The experiment was similar to one that’s been done in a variety of animals — not just dogs, but wolves and cats, too, as well as human toddlers. It goes like this: The animals (or the little people) are presented with an impossible-to-open box, which clearly stores a treat inside. After messing with it for a minute, dogs and toddlers tend to look to the person stationed nearby, as if to say, “Help, please.” Cats, as they do, mostly ignore the humans when presented with this task; wolves don’t bother looking to people for help, either. But goats? Goats, the researchers note, acted a lot like dogs, their gazes turning to the nearby person after a few frustrated attempts to open the box themselves.

This finding complicates the dogs-as-man’s-best-friend narrative, Jenna Kiddie — who was not involved in this study but does study animal behavior and welfare at Anglia Ruskin University — told The Guardian. It makes intuitive sense that dogs, unlike wolves, would look to people for help. “Dogs evolved to follow our gaze because we needed them to be good hunting dogs,” Kiddie said. “We’ve never had any social need from goats apart from their meat and milk, so this research really throws that into the water.”

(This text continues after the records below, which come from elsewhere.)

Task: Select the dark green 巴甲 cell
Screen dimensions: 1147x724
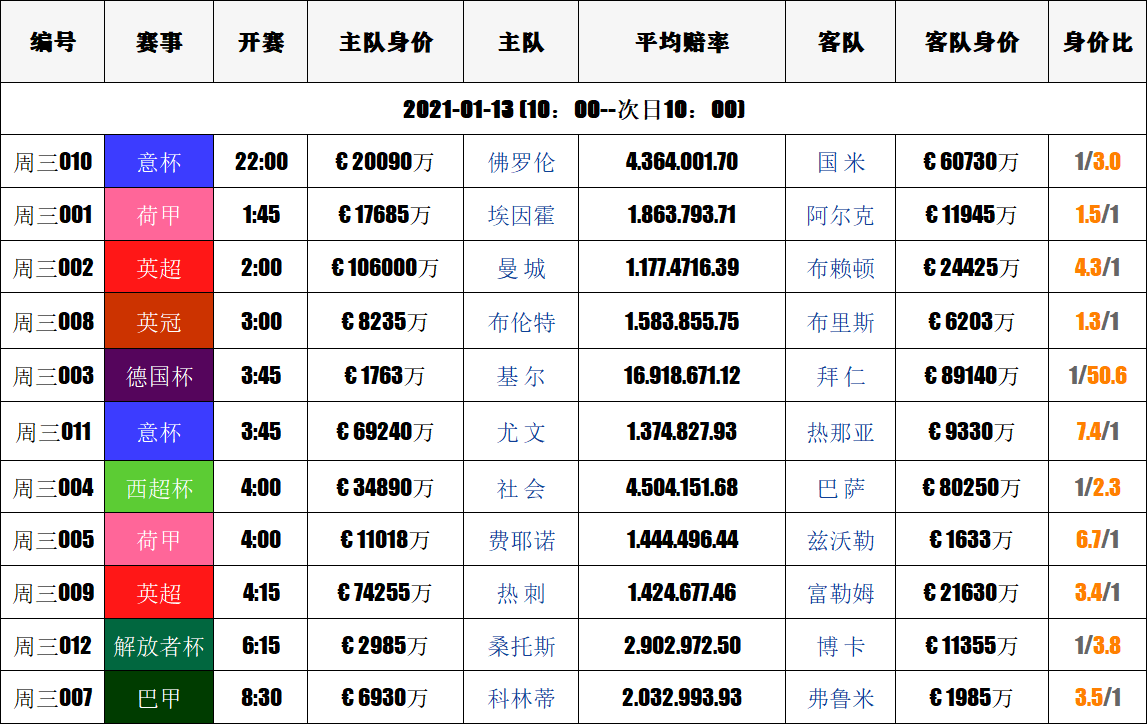Action: coord(159,698)
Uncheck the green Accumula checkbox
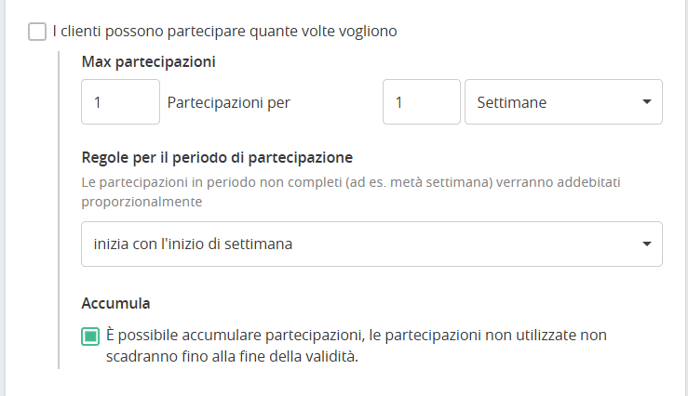688x396 pixels. coord(90,336)
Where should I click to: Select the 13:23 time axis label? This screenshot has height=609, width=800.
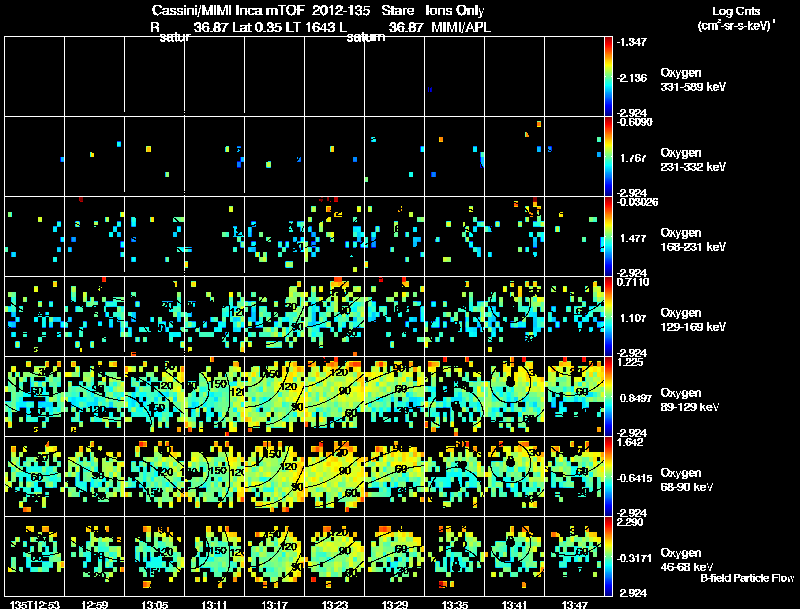335,604
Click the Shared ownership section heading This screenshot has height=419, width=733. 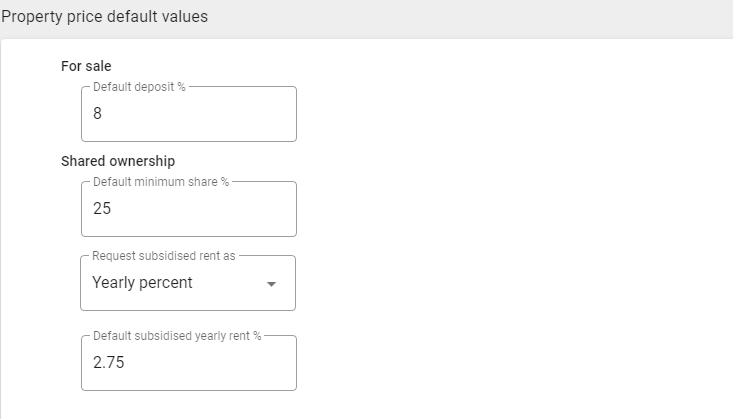pos(118,161)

It’s not clear exactly why the goats in this study might have responded the way they did, but The Guardian suggests one potential explanation: Goats are curious creatures, driven to explore and interact with their surroundings much more than many of their barnyard counterparts (namely, the comparatively shyer sheep). Even so, it’s not clear from this study whether all goats would necessarily respond in the same way; the three dozen-ish goats used in this study were from the idyllic-sounding Buttercups Sanctuary for Goats, and thus had experienced many positive previous interactions with people. I, for one, will be anxiously awaiting more research on this subject to help me continue to craft a very important argument: that a goat would make for a very nice pet and I should definitely be allowed to keep one in my apartment.